The only way the operation works is through a partnership. Luckily, the Star-K and Legends have been able to create a bond that yields an unmatched product as far as stadium kosher food goes. Given that Legends itself isn’t a kosher operation, the functionality of the arrangement is quite an accomplishment.
Chef Matt Gibson has been at Yankee Stadium for 12 years now and is the senior executive chef. He knows a lot about kashrus now, but that wasn’t always the case.
“To be honest, I didn’t know much more than the basics,” Gibson said. “I have enjoyed learning more about kosher food and religion over the years.”
But after more than a decade, the partnership is in a great place and things are running more smoothly than ever.
“After so many years working closely with Chef Matt Gibson and Legends, they have gotten to the other side of the learning curve,” said Rabbi Binyomin Steinmetz of the Star-K. “They are very well-versed in the challenges, rules, regulations, and policies, and they are ready, willing, and able to abide by everything.

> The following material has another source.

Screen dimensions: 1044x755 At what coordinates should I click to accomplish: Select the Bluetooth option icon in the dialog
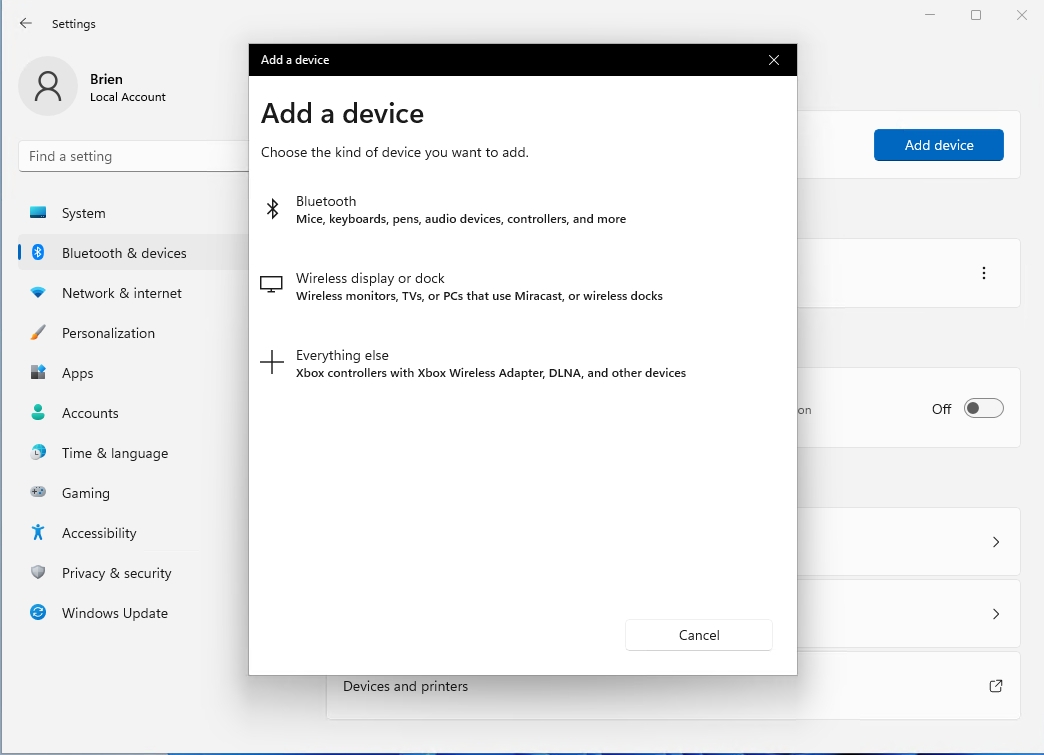[272, 208]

The kashrus aspect is respected by the whole culinary staff and the cooperation is what makes everything work.”
Speaking of the staff, one of the most important factors in their success is that the kitchen staff for the kosher kitchen works exclusively there. They don’t rotate to other kitchens in the stadium. It’s much easier to have a staff that knows everything about kashrus when that staff stays the same. They know that they can’t bring in outside food for lunch, to only take vegetables from the bins that indicate they’ve already been checked for bugs and that nothing leaves the kitchen without a mashgiach sealing it with the stickers and tape that mark things as kosher.
“(Rabbi Steinmetz) has been a great teacher. He is very informative, compassionate, and takes the time to make sure everyone understands the procedures set in place to maintain the highest kosher standards,” said Gibson. “I am lucky enough to call him a mentor, a colleague, and, most importantly, a friend.”
The kosher kitchen cooks for about 700 people per night. Sometimes that’s too much, and sometimes they are pumping out more during the game to catch up with demand. The menu offerings for the actual Legends Suite Club kosher action station change daily to a certain extent and everything is getting made fresh daily except the pastries for dessert.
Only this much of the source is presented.